「11月9日の会談以後、清武さんは、読売幹部から『スポーツ報知の編集局長はどうか』『中央公論新社、系列テレビ局もあるぞ』などと言われたようです。もっとも、誰がどこまで本気だったのかわかりませんが」(読売関係者)

 清武氏は25日の会見で、名誉毀損(きそん)などを視野に提訴に踏み切る方針を明らかにした。「清武の乱」は今後、どう展開するのか。

 吉峯弁護士は本誌の取材にこう答えた。

「12月半ばには提訴の手続きに入るつもりです。解任の不当性や渡邉氏の発言による名誉毀損などを争うことになるのでしょうが、具体的な内容については、いま検討している最中です」

◇ ◇ ◇

 本誌の直撃を受けた清武氏は、茶色のジャケットを脱ぎ、言葉を選びながら話した。

「私は、今でも巨人軍と巨人軍の選手を愛しています。でも、今回の私の解任は不当なので、必ず法廷闘争をします。少なくとも、違法で不当な解任を行った渡邉さんは退いてもらいたい。不当な圧力をかける渡邉さんには、一刻も早く巨人軍から去ることを願っています。社会部記者には社会部記者としての戦いがあります。地道に戦っていきます」

(本誌・藤田知也、村岡正浩)

 ■清武氏vs.巨人軍 互いの主張内容(ともに11月25日に発表。記述は編集部が作成した)

【清武氏】

 ●今回の問題は、適正手続きに従って決まっていた人事を、渡邉氏が鶴の一声で覆そうとしたことに端を発する。このとき桃井氏も「もうやってられない。辞表を出す」と言った。渡邉氏の行動はコンプライアンス違反と判断し、記者会見を行った。

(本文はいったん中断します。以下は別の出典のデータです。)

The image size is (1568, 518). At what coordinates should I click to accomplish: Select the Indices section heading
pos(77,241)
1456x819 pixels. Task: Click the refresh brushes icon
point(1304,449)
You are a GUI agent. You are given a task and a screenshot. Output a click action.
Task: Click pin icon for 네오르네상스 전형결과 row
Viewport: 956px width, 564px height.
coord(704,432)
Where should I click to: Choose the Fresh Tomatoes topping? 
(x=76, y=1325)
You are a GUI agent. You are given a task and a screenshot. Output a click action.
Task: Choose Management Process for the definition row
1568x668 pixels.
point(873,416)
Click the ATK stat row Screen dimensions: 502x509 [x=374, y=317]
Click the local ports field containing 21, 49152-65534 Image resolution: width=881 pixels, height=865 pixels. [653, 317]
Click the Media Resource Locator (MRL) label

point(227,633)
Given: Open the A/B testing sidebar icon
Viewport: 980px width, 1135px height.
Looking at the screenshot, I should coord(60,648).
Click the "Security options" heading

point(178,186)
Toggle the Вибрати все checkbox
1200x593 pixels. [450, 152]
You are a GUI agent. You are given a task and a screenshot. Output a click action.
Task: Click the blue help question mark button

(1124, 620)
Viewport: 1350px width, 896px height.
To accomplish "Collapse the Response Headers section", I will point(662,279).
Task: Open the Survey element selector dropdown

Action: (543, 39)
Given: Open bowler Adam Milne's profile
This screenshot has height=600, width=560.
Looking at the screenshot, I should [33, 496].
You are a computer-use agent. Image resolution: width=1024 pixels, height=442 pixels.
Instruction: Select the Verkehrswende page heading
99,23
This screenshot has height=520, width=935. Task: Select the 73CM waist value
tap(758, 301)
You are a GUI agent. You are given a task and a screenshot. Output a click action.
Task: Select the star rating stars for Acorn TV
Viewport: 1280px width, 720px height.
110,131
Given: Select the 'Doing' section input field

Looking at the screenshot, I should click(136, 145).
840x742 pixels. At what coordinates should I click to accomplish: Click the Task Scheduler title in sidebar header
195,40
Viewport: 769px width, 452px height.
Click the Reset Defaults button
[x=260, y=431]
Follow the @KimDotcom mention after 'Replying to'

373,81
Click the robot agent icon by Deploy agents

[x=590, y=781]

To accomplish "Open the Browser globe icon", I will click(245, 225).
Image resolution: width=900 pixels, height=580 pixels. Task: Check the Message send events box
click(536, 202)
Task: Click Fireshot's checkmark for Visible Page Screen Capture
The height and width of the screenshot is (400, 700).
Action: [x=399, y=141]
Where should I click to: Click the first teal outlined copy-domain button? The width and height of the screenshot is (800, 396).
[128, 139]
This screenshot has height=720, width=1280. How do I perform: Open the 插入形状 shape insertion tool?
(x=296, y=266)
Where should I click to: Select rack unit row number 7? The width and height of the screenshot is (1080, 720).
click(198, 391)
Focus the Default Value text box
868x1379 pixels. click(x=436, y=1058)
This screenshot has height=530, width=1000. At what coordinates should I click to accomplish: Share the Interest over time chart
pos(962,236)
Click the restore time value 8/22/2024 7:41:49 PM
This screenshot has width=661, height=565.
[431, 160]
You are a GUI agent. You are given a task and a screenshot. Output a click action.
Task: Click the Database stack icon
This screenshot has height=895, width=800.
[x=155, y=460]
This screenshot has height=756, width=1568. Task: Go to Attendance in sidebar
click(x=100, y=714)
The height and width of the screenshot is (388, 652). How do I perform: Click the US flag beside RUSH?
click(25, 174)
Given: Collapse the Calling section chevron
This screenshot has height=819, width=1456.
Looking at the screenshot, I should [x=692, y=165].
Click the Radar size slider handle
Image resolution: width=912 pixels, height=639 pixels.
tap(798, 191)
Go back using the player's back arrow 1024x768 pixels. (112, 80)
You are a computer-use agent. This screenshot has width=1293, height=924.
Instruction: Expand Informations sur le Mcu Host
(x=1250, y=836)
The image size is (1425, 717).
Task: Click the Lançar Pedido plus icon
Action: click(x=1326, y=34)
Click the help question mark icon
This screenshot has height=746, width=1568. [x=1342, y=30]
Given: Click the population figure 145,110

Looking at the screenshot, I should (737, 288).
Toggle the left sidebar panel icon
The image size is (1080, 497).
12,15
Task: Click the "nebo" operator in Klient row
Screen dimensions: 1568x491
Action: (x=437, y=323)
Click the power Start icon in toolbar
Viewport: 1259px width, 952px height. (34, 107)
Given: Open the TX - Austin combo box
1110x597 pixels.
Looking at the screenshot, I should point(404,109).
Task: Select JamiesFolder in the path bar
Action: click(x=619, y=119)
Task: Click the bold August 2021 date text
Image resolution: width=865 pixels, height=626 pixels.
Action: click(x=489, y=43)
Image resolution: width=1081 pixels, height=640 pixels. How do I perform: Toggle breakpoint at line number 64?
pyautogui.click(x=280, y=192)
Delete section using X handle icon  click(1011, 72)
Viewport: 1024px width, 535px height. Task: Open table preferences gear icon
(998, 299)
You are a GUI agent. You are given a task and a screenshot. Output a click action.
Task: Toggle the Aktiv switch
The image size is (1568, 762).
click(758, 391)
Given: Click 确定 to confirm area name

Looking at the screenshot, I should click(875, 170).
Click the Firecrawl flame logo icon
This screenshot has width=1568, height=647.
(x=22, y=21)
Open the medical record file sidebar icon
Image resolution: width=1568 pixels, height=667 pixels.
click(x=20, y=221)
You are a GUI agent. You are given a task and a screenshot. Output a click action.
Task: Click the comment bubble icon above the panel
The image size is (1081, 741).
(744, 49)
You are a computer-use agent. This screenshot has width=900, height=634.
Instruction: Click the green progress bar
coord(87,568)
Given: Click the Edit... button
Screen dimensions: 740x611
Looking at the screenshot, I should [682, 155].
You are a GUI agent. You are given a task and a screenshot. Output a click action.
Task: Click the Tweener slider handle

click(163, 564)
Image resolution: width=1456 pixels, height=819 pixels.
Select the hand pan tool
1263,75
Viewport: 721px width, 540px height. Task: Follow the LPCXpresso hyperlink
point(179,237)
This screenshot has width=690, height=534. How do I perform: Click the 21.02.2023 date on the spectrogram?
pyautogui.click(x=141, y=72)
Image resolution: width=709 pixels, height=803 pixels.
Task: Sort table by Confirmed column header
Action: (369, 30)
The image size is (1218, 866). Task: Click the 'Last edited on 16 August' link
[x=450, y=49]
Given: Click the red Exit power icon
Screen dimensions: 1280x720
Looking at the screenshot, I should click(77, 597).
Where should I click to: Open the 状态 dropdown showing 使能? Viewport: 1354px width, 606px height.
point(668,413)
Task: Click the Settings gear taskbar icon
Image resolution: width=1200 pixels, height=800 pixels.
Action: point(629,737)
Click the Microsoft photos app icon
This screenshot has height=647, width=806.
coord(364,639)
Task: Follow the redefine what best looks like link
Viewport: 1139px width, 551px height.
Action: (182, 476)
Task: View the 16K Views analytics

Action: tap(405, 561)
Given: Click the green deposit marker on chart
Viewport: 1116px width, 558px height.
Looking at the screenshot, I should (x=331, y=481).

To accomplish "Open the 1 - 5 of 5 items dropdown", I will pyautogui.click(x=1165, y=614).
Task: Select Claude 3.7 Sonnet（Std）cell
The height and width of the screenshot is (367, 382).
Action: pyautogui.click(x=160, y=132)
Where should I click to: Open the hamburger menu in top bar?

 ●渡邉氏は、江川氏を「監督にはしない」などと述べ、集客の道具にしか見ていない。巨人ファンを愚弄している。

 ●渡邉氏は、原監督を今回の問題に巻き込んだ。監督を権限外の問題に巻き込むことは許されない。

 ●巨人のコーチ人事はGM兼編成本部長の私に権限がある。渡邉氏の行為は、コンプライアンス違反、株式会社の内部統制・企業統治に違反するものだ。

 ●私に対する解任は、コンプライアンス違反を隠蔽するための、報復措置。違法・不当なもので、遠くない時期に訴訟を提起する。

【巨人軍】

 ●会見を聞き、清武君の解任理由はすべて正当で、変更すべきところがないと改めて確信した。

 ●清武君の会見内容には、事実と異なるところ、牽強付会というべき個所が少なからずある。

 ●巨人軍のコーチ数は年々増えている。新たに加えてだれかが職を失うというのは誤りだ。

 ●来季の優勝に向けて最良の体制を追求するのが本来。コーチ人事を発表した後に、新たにコーチを加えたことは過去にあった。

 ●コーチ人選の権限はチームによって異なるが、巨人軍の場合、近年はフロントが最終決定していた。クライマックスシリーズ敗退という事態を受けて、一部修正の検討をするのは当然だ。

 ●巨人軍の規定に、GMに関する条文はまったくない。コーチの人事権がだれにあるか明確に定めた条文もない。